Polls show Governor Andrew Cuomo's New York City approval rating at 68% (as of 2/18/14 when this was originally posted). With the City seemingly in his pocket, perhaps, he thinks he can "cold shoulder" it, along with its new mayor. He falsely identifies the interests of the City as at odds with the interests of the State and, by so doing, hopes to gain upstate support.
Keeping this political strategy of divide and conquer in mind, it is of the utmost importance that New York State strongly COME TOGETHER.
1. Universal Pre-K
Cuomo has been a constant thorn in the side of De Blasio's universal pre-K plan. De Blasio has proposed funding the plan by increasing income taxes for city residents earning in excess of $500,000 per year, amounting to, in his words, the "cost of a small soy latte at your local Starbucks." I'm sure this will not exactly please the wealthiest, but it seems far from draconian, and its benefits seem potentially enormous.
In taking aim at De Blasio's plan, Governor Cuomo couches his objections under the guise of protecting pre-K interests outside the City. According to his screwy logic, since NYC has more than its fair share of millionaires, pre-K will thrive there whilst it will flounder outside the City. Under Cuomo's proposal of a five-year, $1.5 billion state-funded pre-K, taxes need not be raised and millionaires need not pinch pennies to pay. And, what better way for millionaires to applaud this plan than to open their pocketbooks to the Governor's fund for re-election?
Cuomo's scheme seems mad as a hatter. If guaranteeing pre-K was really Cuomo's bottom line, he would invite the City to tax itself and use much of his magical $1.5 billion state fund to secure the same for residents outside the City.
At the same time, under Cuomo's new budget plan, 84% of Long Island schools will get less state money than six years ago.
2. NYC and the Minimum Wage
De Blasio proposed allowing NYC to set its own, higher, minimum wage given the costs of living in this City. Again, the Governor objected. He asserted that such a policy could lead to a "chaotic situation" by pitting some communities against each other. He said, "We are also one state and we don't want to cannibalize ourselves." It seems he fears companies might up and move to areas where the minimum wage is lowest. I find it more likely that, given Cuomo's intransigence, more minimum-wage workers in the City will up and be moved out of their homes.
3. Charter Schools
Cuomo has met privately with charter-school leaders, including NYC Charter School Center CEO James Merriman. In opposition to De Blasio's policies, Cuomo has come out strongly in favor of charter schools. Is it any surprise that according to the NY Post, "board members at the growing Success Academy, which runs 22 charters in the city, have given $375,367 to Cuomo's re-election campaign--including $90,000 since de Blasio won the mayor's race last year"? Cuomo spoke before the pro-charter DFER in November and came away with $250,000 for his campaign. In January, DFER followed up with $14,000 more through its PAC.

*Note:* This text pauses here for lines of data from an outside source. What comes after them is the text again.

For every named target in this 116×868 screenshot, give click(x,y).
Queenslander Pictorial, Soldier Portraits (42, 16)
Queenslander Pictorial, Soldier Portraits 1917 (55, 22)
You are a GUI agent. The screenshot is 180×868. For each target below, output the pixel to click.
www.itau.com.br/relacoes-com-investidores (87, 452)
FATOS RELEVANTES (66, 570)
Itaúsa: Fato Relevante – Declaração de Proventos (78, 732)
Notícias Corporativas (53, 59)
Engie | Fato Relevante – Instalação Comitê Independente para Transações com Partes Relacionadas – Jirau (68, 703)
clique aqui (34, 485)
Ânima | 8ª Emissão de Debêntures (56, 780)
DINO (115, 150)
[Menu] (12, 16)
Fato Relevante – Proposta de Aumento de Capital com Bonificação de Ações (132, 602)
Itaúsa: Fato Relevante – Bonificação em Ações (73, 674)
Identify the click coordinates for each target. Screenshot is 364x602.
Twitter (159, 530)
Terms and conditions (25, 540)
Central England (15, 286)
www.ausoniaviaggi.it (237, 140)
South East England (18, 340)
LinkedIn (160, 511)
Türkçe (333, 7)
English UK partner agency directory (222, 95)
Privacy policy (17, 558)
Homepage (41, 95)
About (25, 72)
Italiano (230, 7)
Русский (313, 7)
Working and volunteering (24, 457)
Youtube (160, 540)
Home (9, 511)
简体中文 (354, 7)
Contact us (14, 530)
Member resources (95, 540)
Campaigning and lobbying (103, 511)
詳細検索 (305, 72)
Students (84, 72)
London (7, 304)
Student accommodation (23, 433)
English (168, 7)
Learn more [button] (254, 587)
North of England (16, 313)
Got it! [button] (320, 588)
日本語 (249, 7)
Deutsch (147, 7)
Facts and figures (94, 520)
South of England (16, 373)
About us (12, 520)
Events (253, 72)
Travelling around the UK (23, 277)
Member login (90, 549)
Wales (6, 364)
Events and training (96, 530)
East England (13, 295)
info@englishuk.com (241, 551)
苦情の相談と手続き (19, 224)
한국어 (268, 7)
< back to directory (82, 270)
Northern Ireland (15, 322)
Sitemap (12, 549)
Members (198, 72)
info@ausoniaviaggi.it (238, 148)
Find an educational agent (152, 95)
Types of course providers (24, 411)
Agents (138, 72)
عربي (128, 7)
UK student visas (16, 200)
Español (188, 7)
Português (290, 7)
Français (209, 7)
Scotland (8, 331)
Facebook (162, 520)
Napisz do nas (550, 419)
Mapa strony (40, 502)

4. APPR Teacher Evaluation System and Death by the Common Core
There is no merit in Cuomo's "stick-to-your-guns" backing of the controversial APPR teacher evaluation system. There have been too many instances of this type of junk science flying in the face of logic as well as sound principles of education. With demented test makers designing Common-Core tests with cut scores aimed to fail 70% of the state's children, the APPR law must be gunning for a massacre of pedagogical staff. Perhaps Cuomo hopes to win the approval of teachers by holding out the promise of $20,000 in merit pay. Where I have seen merit-pay invoked, however, I have seen education take a nose dive into the realm of unutterable ugliness. For my part, I hope he takes his stack of $big bills and shoves it into statewide pre-K.
I hope Cuomo's political pandering to the most privileged and his policies of divide and conquer will meet the same fate as that of 70% of our state's students on their most recent Common-Core tests. I hope New York State can come together in identifying the true interests of the majority. I hope New York State can "Come Together, Right Now!"